La thématique de l’intolérance au gluten semble particulièrement d’actualité. Qu’en est-il?

Actuellement, les industries agroalimentaires modifient de façon exagérée les céréales, qui sont devenues beaucoup plus inassimilables et, par conséquent, encore plus toxiques qu'elles ne l'étaient déjà auparavant.

Mais précisément, qu’est-ce que le gluten?

Le gluten est un mélange de protéines combiné avec de l'amidon dans l'endosperme de la plupart des céréales. Il constitue environ 80 % des protéines contenues dans le blé. Le gluten est responsable de l'élasticité de la pâte malaxée ainsi que de la masticabilité des produits à base de céréales cuits au four. Voilà pourquoi sa quantité a été artificiellement augmentée, sans que le corps humain y soit pour autant préparé.

Il est présent dans chaque céréale, mais dans lesquelles est-il moins présent?

Les céréales qui lèvent très peu, ont un pourcentage de gluten très bas. Le quinoa, l’amarante et le sarrasin sont considérés comme des pseudo-céréales et ne contiennent pas de gluten.

Lorsqu’on ne supporte pas le gluten, souffrons-nous forcément de cœliakie? 

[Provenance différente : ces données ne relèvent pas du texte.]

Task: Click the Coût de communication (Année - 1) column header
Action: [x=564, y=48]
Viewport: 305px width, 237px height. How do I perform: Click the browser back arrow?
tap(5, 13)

Non, la maladie cœliaque est la manifestation d'une mauvaise absorption des aliments par l'intestin. On constate souvent un effet toxique direct du gluten sur la paroi de l'intestin, provoquant un aplatissement de sa muqueuse. Cette atrophie est la conséquence d'une intolérance de l'intestin à la protéine complexe du gluten. Même sans difficulté de digestion particulière et même pris en petite quantité ou exceptionnellement, un aliment contenant du gluten provoque des lésions de l’intestin. On ne parle pas alors de cœliakie mais ce n’est pas pour autant que le gluten ne crée pas d’effets indésirables.

On parle également de problèmes psychiatriques liés au gluten. Comment cela est-il possible?

Lorsque les protéines des céréales et du lait ne sont pas complètement dégradées, celles-ci franchissent la paroi intestinale et se retrouvent dans le système sanguin. Ces peptides alors transformés en «peptides opioïdes» vont se comporter dans l'organisme comme certains dérivés morphiniques et se fixer sur les récepteurs biochimiques spécifiques à ces substances. En occupant et en saturant les récepteurs, les peptides provenant du gluten et de la caséine mal métabolisés, vont alors entraîner des dérèglements du comportement et favoriser le développement de maladies dégénératives et du système nerveux central. L’hyperactivité, l’autisme et même la schizophrénie sont cités alors par de nombreux experts, à l’instar du  Dr. Karl Reichelt de l’hôpital d’Oslo, comme des conséquences de ce phénomène.